Problem details: Output every line from the start of the items down to and including the line that contains "pos(532,145)", leaving the pictures out.

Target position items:

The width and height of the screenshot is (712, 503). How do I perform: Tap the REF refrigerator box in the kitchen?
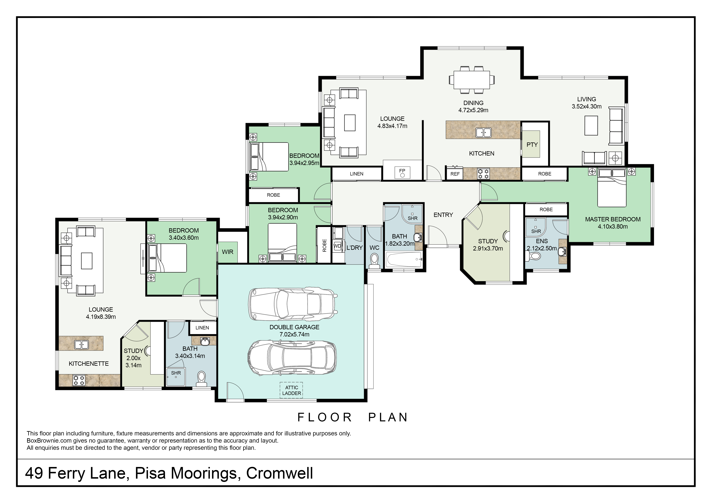pos(455,174)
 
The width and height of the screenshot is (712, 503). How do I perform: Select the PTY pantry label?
pos(532,145)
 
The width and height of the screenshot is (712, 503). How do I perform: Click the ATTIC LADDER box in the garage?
pos(292,390)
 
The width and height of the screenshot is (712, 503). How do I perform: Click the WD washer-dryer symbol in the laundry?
pos(337,246)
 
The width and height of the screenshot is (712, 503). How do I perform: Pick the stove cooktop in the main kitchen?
pos(483,174)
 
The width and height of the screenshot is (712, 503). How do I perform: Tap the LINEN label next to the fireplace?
pos(357,174)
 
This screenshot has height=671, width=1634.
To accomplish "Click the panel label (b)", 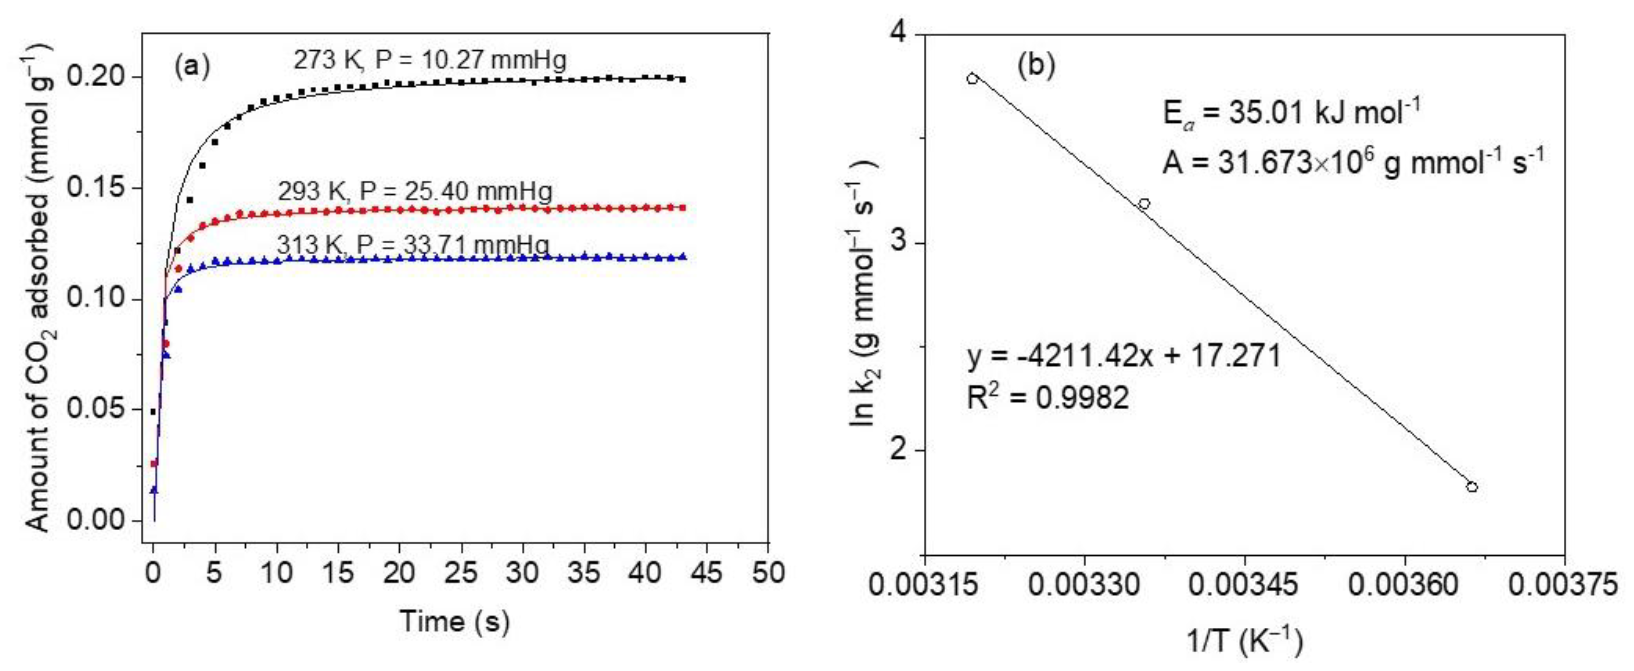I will click(x=1037, y=66).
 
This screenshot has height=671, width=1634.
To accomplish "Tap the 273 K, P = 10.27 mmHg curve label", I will click(x=429, y=60).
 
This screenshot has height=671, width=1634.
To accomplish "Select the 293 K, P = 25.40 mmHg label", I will click(x=415, y=191).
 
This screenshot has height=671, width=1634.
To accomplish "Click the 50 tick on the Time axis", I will click(x=768, y=573).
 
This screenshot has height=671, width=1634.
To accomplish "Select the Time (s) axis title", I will click(x=455, y=621).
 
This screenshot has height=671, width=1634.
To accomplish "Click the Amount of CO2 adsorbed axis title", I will click(x=40, y=286).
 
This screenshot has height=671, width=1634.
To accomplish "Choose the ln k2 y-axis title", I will click(x=863, y=293).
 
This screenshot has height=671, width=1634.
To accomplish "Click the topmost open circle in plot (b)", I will click(x=972, y=79).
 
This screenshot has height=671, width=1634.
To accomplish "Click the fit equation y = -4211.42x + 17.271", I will click(x=1124, y=357).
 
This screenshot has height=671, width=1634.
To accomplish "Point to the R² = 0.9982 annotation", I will click(x=1048, y=398).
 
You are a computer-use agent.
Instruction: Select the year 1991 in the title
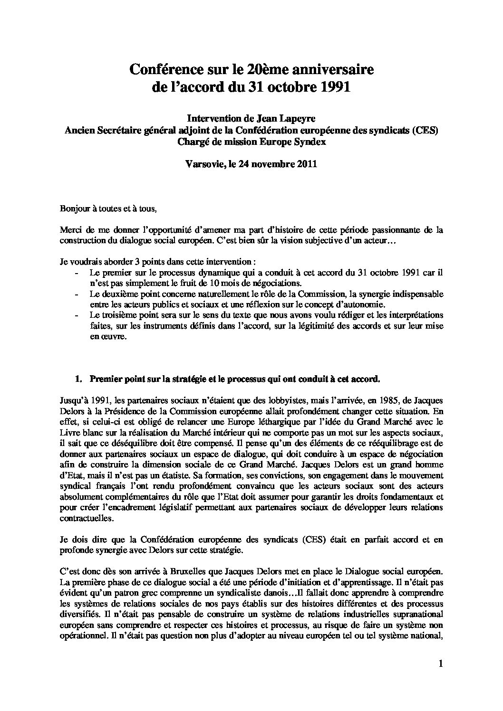point(335,87)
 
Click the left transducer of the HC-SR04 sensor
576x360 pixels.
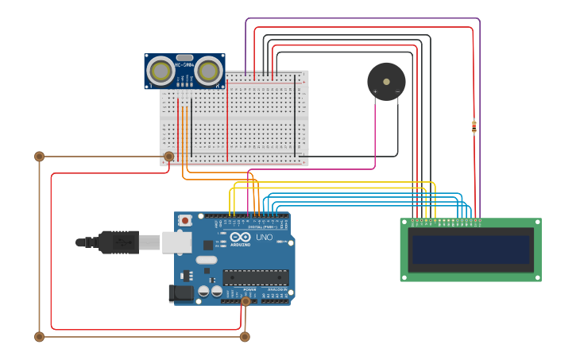(161, 72)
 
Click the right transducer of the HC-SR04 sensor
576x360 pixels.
(208, 72)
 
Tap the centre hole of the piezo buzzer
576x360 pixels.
(386, 81)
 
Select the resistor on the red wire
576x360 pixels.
(474, 126)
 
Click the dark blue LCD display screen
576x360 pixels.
(470, 250)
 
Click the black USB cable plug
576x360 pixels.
(119, 242)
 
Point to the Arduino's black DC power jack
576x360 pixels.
(181, 293)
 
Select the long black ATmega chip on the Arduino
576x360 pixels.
(255, 277)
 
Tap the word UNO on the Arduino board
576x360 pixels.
(264, 238)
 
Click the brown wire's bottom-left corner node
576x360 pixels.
(39, 337)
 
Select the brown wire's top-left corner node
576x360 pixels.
(39, 157)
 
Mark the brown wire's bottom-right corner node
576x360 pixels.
(245, 337)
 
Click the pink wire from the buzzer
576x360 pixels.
(375, 135)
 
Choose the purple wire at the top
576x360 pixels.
(358, 18)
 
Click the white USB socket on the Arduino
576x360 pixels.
(176, 242)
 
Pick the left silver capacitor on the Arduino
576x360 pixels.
(204, 291)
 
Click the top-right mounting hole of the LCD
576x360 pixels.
(537, 223)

The response:
The width and height of the screenshot is (712, 503). How do I perform: Tap the REF refrigerator box in the kitchen?
pos(455,174)
 
The width and height of the screenshot is (712, 503). How do I perform: Select the PTY pantry label?
pos(532,145)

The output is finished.